Housing allowance freeze could see spike in homelessness among private renters

Councils have warned minsters that reducing housing allowance for renters is likely to drive many people out of their homes and onto the street.

Low-income families in the private rented sector would see their benefits stay at the same level despite an 11% increase in rents across England over the past five years.

A new survey of councils by the LGA revealed that 96% of respondents are concerned that “homelessness would increase”, and 94% said it would be “more difficult to meet the requirements” of the new Homelessness Reduction Act, if the freeze on the Local Housing Allowance (LHA) was not lifted.

In addition, 92% of councils surveyed agreed that lifting the freeze and realigning rates would definitely reduce homelessness in their borough.
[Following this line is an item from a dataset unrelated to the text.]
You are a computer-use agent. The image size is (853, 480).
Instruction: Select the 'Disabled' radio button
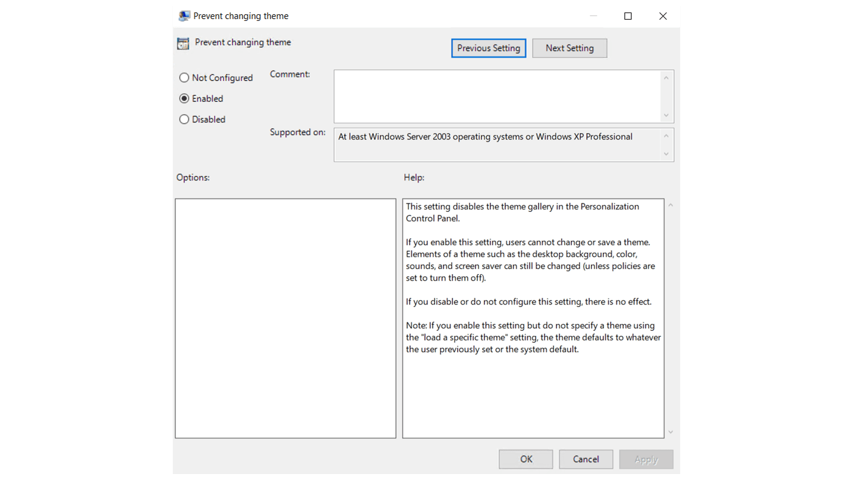pyautogui.click(x=184, y=119)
DCLG figures show that local authorities are currently housing more than 77,000 homeless families in temporary accommodation including more than 120,000 children.
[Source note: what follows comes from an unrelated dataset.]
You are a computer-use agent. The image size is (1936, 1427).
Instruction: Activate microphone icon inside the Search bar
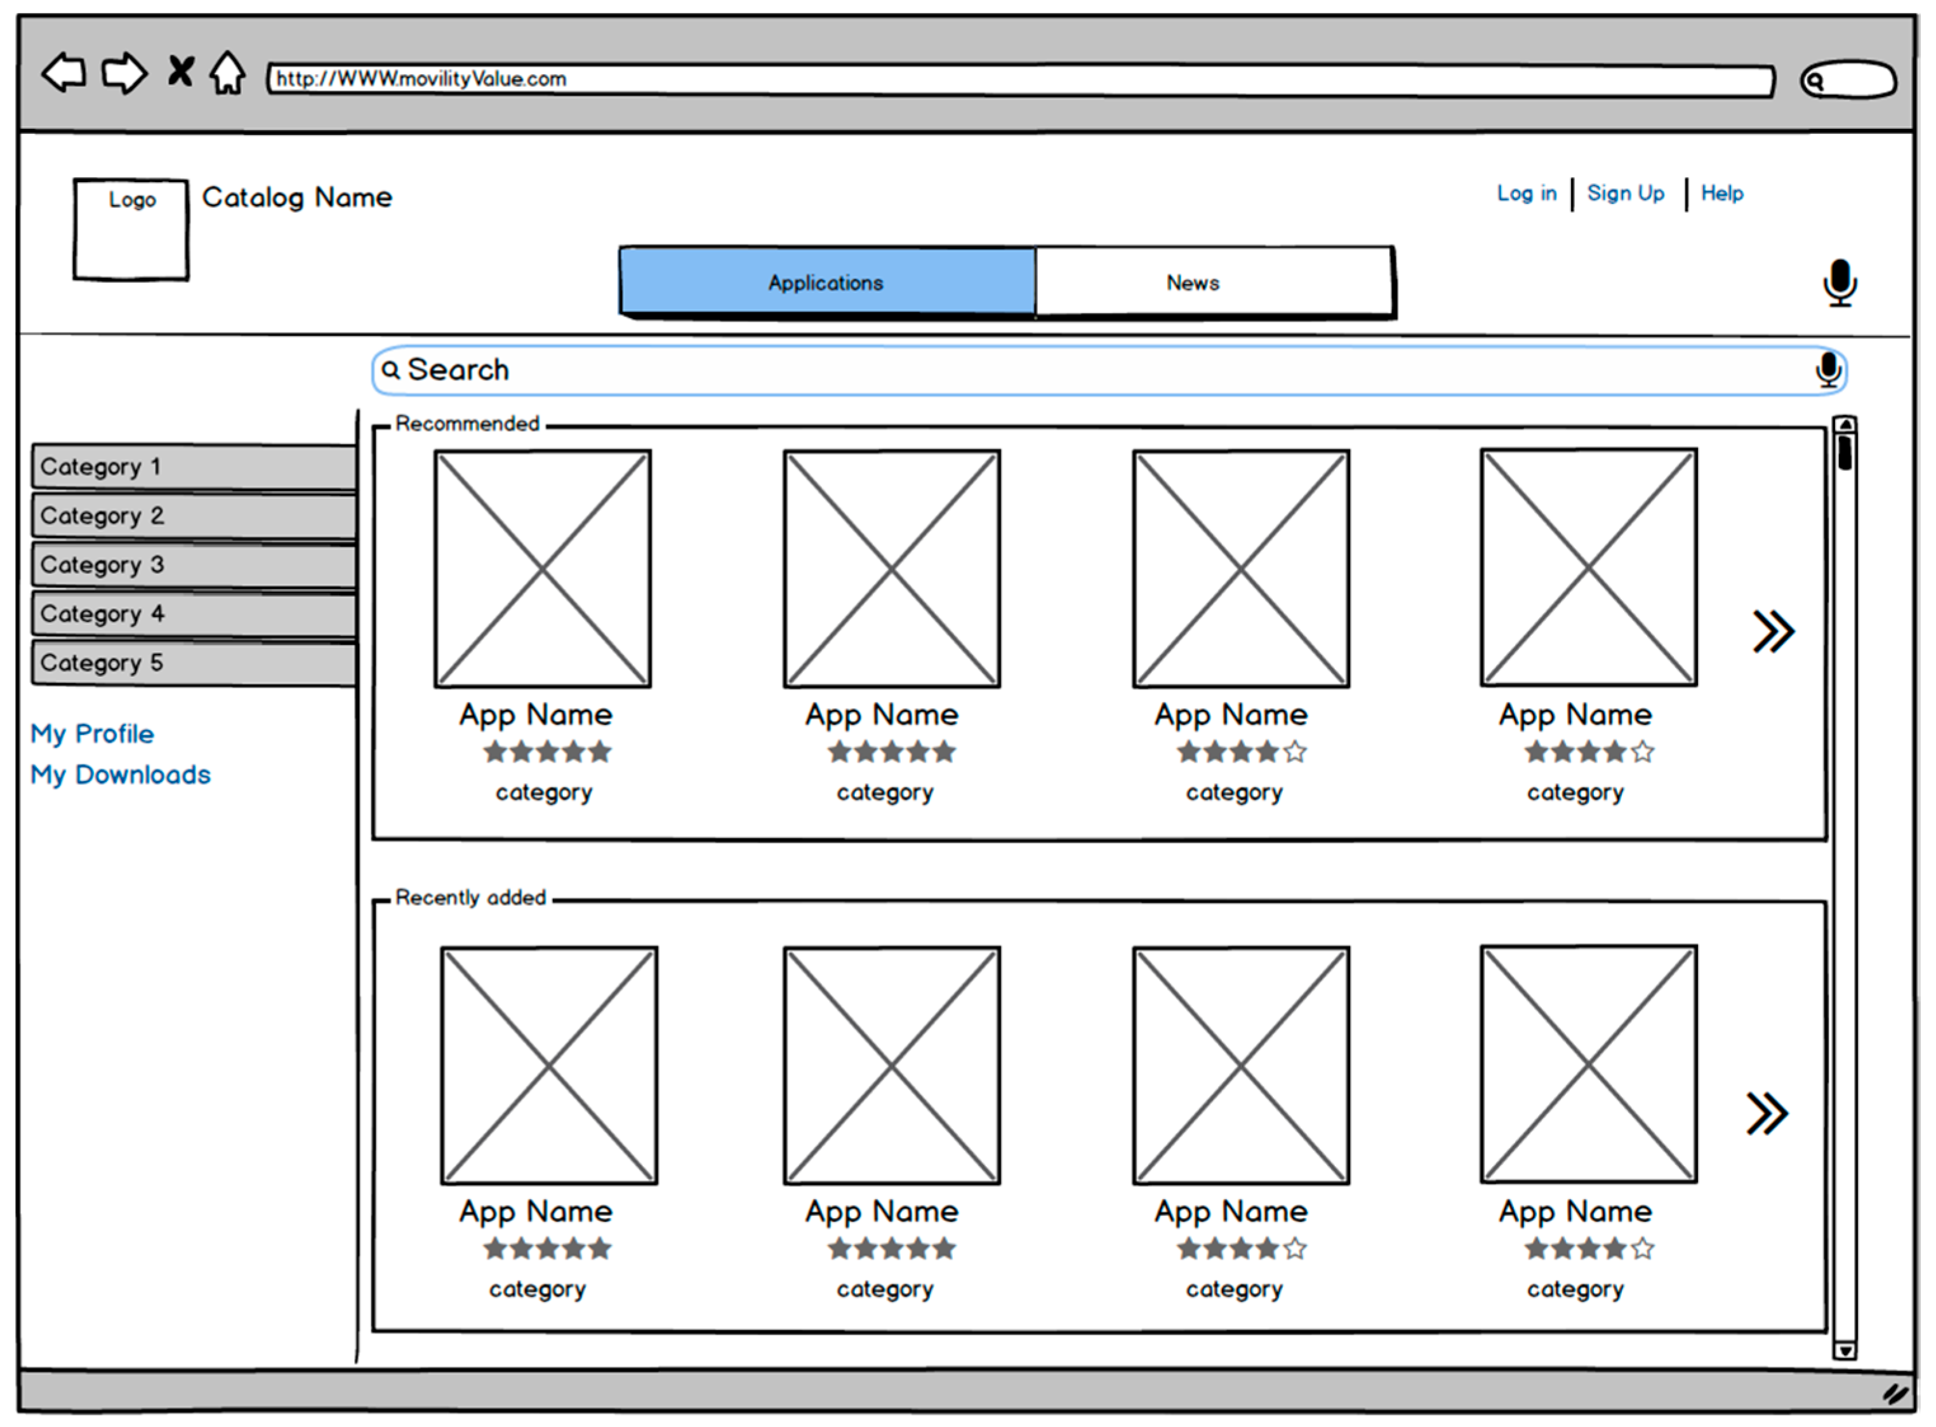(x=1827, y=371)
Cllr Judith Blake, the LGA’s housing spokesperson, urged the government to scrap the freeze for private rented accommodation in the same way it recently changed supported housing benefits.

She continued: “At the root of the homelessness crisis is our shortage of affordable housing. We are pleased that the government has acknowledged there is a need to build more council homes, but new homes will not appear overnight and the need is immediate.

“Without addressing the gap between private renters and LHA, the number of homeless families and children that councils will need to house in temporary accommodation will continue to increase, and our hopes to make a success of the Homelessness Reduction Act will fade.

“Councils want to build homes that their communities need. It is essential that the chancellor lifts the housing borrowing cap and allows councils to retain 100% of Right to Buy receipts in his Autumn Budget, enabling councils to borrow to build once more, and trigger the renaissance in council housebuilding that we desperately need.”

London’s Chamber of Commerce and Industry recently called on the government to allow authorities in the capital to borrow money for house building.

The lack of new homes in the UK has caused widespread problems for councils and, along with the reduction in benefits that low-income families can receive, has made it much more difficult to provide appropriate homes for vulnerable people.

Pilot councils for Universal Credit reported an increase in this issue – with the new system causing rising rent arrears because of major delays in access to money.